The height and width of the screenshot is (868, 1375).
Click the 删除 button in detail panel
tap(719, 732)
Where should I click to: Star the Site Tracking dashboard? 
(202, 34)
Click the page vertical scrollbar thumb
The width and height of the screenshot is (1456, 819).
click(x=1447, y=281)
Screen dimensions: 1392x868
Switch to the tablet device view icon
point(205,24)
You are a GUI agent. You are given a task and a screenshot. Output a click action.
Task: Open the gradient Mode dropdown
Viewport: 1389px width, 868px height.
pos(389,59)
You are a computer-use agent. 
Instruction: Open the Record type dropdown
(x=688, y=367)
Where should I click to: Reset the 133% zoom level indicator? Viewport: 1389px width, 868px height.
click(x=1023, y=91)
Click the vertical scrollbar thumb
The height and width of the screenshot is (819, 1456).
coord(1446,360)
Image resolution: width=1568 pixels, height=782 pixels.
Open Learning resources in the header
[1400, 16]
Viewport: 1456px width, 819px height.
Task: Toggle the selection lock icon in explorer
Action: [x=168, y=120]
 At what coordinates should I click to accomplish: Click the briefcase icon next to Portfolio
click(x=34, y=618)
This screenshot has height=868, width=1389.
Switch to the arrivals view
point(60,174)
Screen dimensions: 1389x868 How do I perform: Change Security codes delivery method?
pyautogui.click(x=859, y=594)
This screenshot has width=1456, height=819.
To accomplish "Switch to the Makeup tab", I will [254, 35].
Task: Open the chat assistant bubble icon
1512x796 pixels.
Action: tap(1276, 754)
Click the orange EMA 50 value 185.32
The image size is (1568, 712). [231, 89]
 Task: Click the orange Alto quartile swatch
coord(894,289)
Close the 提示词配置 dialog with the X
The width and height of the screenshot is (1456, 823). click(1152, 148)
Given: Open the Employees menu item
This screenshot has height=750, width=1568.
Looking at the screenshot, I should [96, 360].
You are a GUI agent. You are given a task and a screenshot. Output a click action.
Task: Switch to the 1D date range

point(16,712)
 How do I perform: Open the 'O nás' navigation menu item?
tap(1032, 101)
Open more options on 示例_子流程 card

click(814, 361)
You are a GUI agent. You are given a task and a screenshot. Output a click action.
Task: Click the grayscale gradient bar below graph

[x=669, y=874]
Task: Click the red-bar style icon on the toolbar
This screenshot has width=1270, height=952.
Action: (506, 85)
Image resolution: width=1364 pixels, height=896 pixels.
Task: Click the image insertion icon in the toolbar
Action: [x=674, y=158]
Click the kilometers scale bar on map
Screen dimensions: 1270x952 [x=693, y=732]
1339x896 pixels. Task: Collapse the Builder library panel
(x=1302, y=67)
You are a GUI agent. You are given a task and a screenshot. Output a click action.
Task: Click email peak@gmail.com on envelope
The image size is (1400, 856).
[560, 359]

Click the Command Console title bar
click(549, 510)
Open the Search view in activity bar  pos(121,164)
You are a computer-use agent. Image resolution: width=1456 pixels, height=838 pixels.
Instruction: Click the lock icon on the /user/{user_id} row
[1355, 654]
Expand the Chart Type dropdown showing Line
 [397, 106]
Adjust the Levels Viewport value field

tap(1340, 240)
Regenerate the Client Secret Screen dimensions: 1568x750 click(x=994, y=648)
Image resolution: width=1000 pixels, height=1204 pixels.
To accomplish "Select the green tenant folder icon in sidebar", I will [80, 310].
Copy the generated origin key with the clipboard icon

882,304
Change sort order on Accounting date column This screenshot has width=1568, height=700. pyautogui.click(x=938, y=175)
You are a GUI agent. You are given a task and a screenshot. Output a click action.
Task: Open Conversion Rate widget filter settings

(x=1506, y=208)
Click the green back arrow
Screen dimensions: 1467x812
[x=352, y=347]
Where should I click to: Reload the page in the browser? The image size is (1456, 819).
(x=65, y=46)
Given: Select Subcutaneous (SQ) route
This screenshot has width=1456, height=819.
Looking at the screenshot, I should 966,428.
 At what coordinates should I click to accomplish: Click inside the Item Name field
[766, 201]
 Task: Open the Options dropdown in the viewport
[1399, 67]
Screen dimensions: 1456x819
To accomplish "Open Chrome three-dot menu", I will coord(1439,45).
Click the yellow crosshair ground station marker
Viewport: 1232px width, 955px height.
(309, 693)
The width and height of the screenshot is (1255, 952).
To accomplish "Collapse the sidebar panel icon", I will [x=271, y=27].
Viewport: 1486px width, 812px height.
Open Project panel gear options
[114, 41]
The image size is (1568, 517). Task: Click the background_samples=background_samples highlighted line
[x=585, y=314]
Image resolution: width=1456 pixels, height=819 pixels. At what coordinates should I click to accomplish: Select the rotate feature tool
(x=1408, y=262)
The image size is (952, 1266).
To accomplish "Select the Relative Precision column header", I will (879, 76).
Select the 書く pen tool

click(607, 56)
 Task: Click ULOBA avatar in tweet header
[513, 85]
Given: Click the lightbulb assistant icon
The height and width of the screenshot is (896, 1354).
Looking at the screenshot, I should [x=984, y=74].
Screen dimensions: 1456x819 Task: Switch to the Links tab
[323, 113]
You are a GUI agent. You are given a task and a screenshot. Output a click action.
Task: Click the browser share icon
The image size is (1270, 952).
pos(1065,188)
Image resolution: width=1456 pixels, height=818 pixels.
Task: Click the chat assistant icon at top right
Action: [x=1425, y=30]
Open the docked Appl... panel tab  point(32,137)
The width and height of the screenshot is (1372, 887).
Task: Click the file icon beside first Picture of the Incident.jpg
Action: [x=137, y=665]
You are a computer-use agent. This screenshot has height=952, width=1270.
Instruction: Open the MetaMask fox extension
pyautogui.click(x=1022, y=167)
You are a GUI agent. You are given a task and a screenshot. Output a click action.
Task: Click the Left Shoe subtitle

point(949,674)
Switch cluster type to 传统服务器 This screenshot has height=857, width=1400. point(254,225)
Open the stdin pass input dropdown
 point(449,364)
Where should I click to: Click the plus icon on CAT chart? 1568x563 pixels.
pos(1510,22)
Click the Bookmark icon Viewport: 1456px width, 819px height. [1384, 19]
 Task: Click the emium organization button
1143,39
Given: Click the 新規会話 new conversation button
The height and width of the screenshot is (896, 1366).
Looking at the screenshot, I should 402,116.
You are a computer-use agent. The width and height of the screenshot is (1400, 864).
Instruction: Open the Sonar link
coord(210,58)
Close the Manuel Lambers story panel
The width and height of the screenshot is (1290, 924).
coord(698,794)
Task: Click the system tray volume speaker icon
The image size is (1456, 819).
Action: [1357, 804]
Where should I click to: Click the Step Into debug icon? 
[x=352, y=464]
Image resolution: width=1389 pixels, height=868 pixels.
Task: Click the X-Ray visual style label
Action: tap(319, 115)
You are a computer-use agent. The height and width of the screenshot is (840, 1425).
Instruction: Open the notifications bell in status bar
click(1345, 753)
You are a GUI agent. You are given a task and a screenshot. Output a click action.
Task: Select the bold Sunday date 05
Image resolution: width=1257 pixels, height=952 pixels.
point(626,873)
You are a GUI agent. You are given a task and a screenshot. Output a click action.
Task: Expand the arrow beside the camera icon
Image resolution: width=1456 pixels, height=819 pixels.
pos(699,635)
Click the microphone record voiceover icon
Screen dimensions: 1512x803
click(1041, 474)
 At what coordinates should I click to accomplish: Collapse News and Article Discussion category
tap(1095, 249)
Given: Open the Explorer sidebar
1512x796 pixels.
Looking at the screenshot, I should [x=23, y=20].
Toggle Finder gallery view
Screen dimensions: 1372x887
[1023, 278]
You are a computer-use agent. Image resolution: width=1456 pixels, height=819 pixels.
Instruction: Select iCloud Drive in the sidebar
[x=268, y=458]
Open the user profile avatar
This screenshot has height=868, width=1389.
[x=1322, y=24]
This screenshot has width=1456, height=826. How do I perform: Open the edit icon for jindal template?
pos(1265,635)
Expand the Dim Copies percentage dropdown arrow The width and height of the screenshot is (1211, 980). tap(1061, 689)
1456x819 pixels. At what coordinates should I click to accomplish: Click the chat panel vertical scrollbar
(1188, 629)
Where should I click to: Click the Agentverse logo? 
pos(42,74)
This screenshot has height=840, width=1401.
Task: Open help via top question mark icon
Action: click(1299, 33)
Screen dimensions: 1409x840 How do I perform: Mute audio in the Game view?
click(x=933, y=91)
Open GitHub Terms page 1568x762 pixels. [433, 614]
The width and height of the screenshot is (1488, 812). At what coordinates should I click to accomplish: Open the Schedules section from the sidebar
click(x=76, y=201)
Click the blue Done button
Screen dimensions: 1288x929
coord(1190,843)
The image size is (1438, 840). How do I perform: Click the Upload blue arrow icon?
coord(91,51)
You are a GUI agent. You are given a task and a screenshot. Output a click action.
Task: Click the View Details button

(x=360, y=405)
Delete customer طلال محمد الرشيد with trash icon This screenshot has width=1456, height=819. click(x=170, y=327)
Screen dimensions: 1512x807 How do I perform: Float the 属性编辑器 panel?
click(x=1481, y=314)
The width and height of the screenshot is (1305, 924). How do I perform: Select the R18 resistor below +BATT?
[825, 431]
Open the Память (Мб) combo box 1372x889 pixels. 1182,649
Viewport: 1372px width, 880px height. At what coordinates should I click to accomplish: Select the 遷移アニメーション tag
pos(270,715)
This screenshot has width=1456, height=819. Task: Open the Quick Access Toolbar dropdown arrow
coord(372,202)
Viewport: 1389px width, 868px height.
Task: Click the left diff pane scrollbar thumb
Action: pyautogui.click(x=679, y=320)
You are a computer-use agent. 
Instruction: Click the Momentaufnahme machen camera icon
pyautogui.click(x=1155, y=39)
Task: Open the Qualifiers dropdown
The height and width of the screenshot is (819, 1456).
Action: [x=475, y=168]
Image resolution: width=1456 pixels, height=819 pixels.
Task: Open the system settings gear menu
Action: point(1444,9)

▶ **DIRECTIONS FOR THIS TASK**: Starting at the top of the data above, repeat every line exactly until the line containing "Click the page vertical scrollbar thumb" has been given, then stop.

▶ **ANSWER SECTION**:
The height and width of the screenshot is (868, 1375).
Click the 删除 button in detail panel
tap(719, 732)
Where should I click to: Star the Site Tracking dashboard? 
(202, 34)
Click the page vertical scrollbar thumb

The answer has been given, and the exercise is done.